In October, people gather around the Ben & Jerry’s “Yes on 4” truck as they learn about Amendment 4 and eat free ice cream at Charles Hadley Park in Miami. Wilfredo Lee/AP

Qualifying formerly incarcerated felons are now allowed to vote in the state of Florida, thanks to the majority of voters checking yes to restoring their rights on Amendment 4. Additionally, 20% of Florida’s black population will now be allowed to vote. Sexual offenders and those convicted of murder are not eligible under this measure. Florida Rights Restoration Coalition fought to bring the measure to the ballots.

Massachusetts supports transgender rights to use public spaces

From left, Ashton, 14-year-old transgender teenager from Lowell, Human Rights Campaign president Chad Griffin and transgender advocate and actress Laverne Cox speak out in support of “Yes on 3” at the Bagly Community Center in October in Boston.Josh Reynolds/AP

Voters in Massachusetts approved a ballot measure to uphold a bill passed in 2016 that protects transgender person’s rights to freely use public accommodations including restrooms, locker rooms, hotels and restaurants. Massachusetts is the first state to vote in support of protecting transgender rights, according to Freedom for All Massachusetts’ Yes on 3 coalition that campaigned to approve the measure.

Maryland says yes to same-day voter registration

A voter fills out a ballot at a polling place at Lake Shore Elementary School in Pasadena, Maryland.Patrick Semansky/AP

Qualified Marylanders will now be able to register and cast their votes on Election Day thanks to the majority of voters supporting ballot measure two. The new measure will take effect during the 2020 elections, according to the Herald-Mail. The bill was supported by the American Civil Liberties Union People Power initiative to expand access to the ballot in Maryland.

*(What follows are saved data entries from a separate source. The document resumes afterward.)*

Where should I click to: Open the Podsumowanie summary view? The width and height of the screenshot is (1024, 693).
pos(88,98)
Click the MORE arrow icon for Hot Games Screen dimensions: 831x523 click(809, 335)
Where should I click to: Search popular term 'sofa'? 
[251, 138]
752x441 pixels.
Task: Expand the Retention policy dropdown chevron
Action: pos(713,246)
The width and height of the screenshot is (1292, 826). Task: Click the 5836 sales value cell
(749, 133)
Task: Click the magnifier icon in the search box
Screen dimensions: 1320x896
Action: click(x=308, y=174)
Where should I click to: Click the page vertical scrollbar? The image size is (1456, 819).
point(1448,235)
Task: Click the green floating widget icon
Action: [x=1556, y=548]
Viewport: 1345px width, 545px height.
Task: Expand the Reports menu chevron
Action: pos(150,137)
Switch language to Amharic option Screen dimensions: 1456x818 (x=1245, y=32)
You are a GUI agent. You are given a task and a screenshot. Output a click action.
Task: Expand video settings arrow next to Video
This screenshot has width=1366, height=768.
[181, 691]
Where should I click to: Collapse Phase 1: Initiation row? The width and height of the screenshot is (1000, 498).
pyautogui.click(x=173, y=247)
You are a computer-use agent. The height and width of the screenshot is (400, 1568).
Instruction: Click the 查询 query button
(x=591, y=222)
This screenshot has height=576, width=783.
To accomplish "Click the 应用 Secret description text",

Nashville approves measure for police oversight panel

A poll worker attaches stickers to a door frame so voters can take one as they leave a precinct in Nashville.Mark Humphrey/AP

Nashville voted yes to a new citizen-led panel, which will oversee the city’s police department, following decades of police brutality and racial bias against black citizens. Community Oversight Now, a coalition of local civil rights groups, led the charge to implement the panel, according to the Tennesseean.